The Frames – Ireland’s enormously popular and charismatic rock quartet – have been personally invited to open for Bob Dylan this August during the American rock legend’s tour of Australia and New Zealand. The Frames – driven by the heartfelt songcraft of frontman Glen Hansard and the band’s ability to weave delicate folk melodies through blasts of big guitars and artful noise – continue to support their second Anti- album, the widely heralded The Cost, which was released this past February.
In addition to that honor, Hansard is also currently celebrating the success of Once, the Sundance-championed film in which he stars alongside Marketa Irglova, a young Czech musician he collaborates with. First picked by filmmaker and one-time Frames bassist John Carney to lend his songwriting skills to the project, the director later realized that Hansard would be a better fit than the more polished actors he was considering. Based on critics’ enthusiasm and the Sundance attendees that awarded it this year’s World Cinema Audience Award: Dramatic prize, Carney was 100% right. Fox Searchlight has since picked up the film and placed it into New York and Los Angeles theaters as of mid-May.
Called, “ a scrappy, heart-on-its-sleeve little movie” by The New York Times, the paper added [it] makes a persuasive case that the real future of [musicals] may lie not in splashy grandeur but in modesty and understatement. Filmed with more efficiency than elegance on the streets of Dublin, its low-key affect and decidedly human scale endow Once with an easy, lovable charm that a flashier production could never have achieved.”

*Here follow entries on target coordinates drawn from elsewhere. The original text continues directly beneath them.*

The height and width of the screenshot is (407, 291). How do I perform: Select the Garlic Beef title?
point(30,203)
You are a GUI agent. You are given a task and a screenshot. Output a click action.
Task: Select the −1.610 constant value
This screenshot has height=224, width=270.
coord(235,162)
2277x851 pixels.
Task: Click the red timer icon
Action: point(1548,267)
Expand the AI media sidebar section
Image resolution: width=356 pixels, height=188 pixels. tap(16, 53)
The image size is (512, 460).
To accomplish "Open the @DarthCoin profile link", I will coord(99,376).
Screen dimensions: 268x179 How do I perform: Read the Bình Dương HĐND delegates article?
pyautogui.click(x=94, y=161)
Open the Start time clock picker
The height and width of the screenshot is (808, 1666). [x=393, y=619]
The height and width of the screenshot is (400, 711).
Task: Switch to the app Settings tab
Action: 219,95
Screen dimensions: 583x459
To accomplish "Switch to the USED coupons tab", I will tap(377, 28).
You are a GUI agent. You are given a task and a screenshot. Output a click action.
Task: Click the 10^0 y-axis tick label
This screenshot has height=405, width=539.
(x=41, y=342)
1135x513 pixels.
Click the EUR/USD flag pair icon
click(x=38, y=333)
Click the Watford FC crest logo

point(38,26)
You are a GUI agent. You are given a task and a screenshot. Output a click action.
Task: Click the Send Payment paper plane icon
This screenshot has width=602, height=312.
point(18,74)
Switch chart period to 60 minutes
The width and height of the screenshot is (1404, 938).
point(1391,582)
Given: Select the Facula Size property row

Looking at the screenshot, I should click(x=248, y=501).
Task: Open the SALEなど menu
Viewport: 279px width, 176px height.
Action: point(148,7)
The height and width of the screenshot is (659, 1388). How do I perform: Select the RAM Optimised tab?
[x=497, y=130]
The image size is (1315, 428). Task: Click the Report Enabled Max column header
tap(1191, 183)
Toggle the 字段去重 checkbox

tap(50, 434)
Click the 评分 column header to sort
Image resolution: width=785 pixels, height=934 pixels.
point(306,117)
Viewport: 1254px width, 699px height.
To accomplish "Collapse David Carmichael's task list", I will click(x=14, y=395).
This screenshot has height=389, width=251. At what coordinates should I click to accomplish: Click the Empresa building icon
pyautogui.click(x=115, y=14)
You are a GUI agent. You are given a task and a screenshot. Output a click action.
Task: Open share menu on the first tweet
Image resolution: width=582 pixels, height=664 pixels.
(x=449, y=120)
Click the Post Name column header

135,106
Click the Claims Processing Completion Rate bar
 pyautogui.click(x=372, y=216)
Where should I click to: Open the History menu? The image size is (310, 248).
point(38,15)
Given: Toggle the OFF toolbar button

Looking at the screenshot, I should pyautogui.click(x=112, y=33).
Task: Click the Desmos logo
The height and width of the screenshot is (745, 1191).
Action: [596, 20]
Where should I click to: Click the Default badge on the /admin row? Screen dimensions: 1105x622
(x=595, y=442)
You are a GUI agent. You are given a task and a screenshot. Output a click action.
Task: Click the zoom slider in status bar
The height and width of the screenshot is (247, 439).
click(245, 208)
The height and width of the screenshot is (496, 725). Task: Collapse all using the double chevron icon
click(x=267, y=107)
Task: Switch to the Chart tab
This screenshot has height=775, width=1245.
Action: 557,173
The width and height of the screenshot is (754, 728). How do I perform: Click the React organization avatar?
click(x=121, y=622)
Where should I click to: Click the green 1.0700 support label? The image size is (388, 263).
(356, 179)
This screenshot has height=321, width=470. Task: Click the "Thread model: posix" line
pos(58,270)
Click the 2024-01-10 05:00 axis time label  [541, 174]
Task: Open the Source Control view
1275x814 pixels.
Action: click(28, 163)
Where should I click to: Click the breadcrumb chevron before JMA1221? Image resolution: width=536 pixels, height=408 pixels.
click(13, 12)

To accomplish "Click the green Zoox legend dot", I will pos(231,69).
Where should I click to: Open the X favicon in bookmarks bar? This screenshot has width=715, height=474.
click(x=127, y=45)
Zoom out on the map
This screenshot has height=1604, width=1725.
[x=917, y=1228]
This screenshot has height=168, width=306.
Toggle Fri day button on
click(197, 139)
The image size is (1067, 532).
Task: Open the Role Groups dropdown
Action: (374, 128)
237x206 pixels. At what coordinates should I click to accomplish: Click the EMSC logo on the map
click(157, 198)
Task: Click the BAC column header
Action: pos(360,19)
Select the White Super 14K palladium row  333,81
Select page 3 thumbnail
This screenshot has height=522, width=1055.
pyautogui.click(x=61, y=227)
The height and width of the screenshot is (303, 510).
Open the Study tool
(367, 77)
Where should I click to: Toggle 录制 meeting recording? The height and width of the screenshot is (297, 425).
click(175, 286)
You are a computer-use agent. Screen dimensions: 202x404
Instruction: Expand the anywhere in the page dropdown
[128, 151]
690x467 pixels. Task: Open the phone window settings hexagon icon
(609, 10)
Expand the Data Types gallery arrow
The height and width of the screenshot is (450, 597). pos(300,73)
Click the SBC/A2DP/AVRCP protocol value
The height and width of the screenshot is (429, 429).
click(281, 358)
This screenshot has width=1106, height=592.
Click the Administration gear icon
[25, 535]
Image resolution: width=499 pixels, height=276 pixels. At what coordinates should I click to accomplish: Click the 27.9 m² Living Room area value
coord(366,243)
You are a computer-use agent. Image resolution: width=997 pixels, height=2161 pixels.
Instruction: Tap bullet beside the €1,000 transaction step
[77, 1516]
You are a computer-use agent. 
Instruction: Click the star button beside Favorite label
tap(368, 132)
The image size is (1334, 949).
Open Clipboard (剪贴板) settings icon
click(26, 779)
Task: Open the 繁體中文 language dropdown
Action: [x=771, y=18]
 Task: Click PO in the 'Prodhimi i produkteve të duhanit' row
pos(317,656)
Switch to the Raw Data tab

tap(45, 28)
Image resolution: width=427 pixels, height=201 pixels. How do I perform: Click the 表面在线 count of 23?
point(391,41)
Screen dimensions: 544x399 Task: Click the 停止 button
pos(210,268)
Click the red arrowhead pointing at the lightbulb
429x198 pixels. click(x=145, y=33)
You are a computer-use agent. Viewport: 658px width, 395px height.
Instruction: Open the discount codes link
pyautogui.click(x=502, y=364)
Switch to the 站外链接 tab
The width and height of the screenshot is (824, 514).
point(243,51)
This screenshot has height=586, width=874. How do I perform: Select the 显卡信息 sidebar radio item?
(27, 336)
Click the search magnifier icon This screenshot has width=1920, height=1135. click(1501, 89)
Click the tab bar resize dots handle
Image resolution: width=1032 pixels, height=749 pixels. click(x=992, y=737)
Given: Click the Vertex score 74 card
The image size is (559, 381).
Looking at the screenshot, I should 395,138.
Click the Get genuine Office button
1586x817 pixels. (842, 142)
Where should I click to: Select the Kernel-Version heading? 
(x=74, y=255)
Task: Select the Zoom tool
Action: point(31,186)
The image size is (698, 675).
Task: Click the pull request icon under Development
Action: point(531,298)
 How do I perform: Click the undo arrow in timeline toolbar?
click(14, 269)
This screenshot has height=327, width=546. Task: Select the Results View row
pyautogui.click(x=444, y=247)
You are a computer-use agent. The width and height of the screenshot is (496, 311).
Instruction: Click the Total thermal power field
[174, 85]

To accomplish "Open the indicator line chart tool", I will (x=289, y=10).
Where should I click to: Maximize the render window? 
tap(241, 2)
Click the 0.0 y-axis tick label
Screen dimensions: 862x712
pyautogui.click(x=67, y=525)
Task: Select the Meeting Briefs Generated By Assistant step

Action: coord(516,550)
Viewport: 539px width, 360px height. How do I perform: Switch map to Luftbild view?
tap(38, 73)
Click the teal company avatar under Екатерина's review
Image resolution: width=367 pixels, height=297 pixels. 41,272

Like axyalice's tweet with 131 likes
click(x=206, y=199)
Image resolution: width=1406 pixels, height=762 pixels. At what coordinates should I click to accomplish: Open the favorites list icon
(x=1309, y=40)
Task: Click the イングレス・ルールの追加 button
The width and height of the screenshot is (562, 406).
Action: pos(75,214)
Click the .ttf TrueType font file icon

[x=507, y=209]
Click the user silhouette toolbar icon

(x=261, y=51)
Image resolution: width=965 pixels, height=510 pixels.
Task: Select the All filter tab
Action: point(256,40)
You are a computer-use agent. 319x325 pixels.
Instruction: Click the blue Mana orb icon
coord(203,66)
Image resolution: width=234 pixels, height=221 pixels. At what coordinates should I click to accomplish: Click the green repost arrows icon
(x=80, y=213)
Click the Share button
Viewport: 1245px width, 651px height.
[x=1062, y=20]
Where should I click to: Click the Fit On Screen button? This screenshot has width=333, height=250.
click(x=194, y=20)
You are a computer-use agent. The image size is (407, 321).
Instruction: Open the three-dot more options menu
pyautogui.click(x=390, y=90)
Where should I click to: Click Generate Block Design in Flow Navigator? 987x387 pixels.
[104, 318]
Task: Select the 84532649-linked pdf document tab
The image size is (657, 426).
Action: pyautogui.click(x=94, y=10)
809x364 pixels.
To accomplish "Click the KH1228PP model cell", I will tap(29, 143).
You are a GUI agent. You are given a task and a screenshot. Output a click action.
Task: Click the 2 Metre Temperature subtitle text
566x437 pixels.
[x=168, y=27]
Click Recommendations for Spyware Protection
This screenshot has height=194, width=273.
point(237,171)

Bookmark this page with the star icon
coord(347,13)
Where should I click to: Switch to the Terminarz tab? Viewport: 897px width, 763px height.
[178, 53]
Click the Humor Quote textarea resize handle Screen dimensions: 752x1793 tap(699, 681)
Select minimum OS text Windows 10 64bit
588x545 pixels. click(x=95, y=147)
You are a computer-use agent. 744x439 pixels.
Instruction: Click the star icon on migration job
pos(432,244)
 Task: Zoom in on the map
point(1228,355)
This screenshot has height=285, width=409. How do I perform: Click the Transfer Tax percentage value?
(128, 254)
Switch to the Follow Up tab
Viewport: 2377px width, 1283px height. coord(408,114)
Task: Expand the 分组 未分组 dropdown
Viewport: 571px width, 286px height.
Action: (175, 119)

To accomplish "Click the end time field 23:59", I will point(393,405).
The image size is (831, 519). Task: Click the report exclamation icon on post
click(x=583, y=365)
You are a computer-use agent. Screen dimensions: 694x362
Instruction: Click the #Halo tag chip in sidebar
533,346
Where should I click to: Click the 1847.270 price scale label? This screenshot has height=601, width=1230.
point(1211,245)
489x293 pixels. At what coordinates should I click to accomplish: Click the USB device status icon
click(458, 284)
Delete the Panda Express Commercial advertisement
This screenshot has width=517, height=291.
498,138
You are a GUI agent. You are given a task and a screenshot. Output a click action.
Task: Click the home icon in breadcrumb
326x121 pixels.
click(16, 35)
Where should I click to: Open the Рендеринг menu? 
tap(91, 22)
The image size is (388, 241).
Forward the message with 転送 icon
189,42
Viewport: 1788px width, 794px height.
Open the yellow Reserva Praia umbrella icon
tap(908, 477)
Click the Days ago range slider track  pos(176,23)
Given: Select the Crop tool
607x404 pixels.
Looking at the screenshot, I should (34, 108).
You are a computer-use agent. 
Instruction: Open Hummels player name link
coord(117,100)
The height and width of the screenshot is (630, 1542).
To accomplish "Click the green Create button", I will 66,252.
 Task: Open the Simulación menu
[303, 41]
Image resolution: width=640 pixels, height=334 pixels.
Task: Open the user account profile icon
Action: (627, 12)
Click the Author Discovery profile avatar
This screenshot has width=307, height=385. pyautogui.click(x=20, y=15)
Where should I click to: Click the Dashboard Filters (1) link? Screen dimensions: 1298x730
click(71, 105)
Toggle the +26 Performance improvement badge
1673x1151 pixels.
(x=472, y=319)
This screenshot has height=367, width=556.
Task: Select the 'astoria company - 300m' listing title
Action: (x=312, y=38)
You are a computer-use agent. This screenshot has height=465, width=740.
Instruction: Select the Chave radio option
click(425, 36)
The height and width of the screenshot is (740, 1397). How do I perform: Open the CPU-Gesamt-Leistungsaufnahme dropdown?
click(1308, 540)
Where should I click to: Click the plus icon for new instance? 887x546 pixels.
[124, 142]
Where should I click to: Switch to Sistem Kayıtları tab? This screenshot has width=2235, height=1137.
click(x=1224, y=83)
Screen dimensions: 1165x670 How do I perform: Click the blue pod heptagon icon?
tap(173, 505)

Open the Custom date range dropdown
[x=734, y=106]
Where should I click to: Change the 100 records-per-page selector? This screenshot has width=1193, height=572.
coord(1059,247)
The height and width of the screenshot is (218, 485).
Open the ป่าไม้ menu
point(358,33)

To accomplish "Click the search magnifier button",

Elsewhere, NPR touted Hansard and Irglova for bringing “an unforced intimacy to the film that is one of its strengths. To watch their characters interact is to eavesdrop on some of life’s smallest but most valuable moments. We invest in these people completely, and they do not let us down.”
As for The Cost, All Music Guide asserted, “This stuff is pure musical and lyrical inspiration,” while The Boston Globe professed, “The album is sophisticated and layered with deft orchestration. And yet, the band's songwriting and delivery display an earnestness and lack of pretension that's pure rock.”
The Frames released their debut album in 1992 and, for over nearly a decade bounced through various record deals and band line-ups. Their live album, Set List, and 2005’s Burn The Maps both entered the Irish music charts at Number 1. The latter reached #5 on The New York Times’ end of year, best-of list.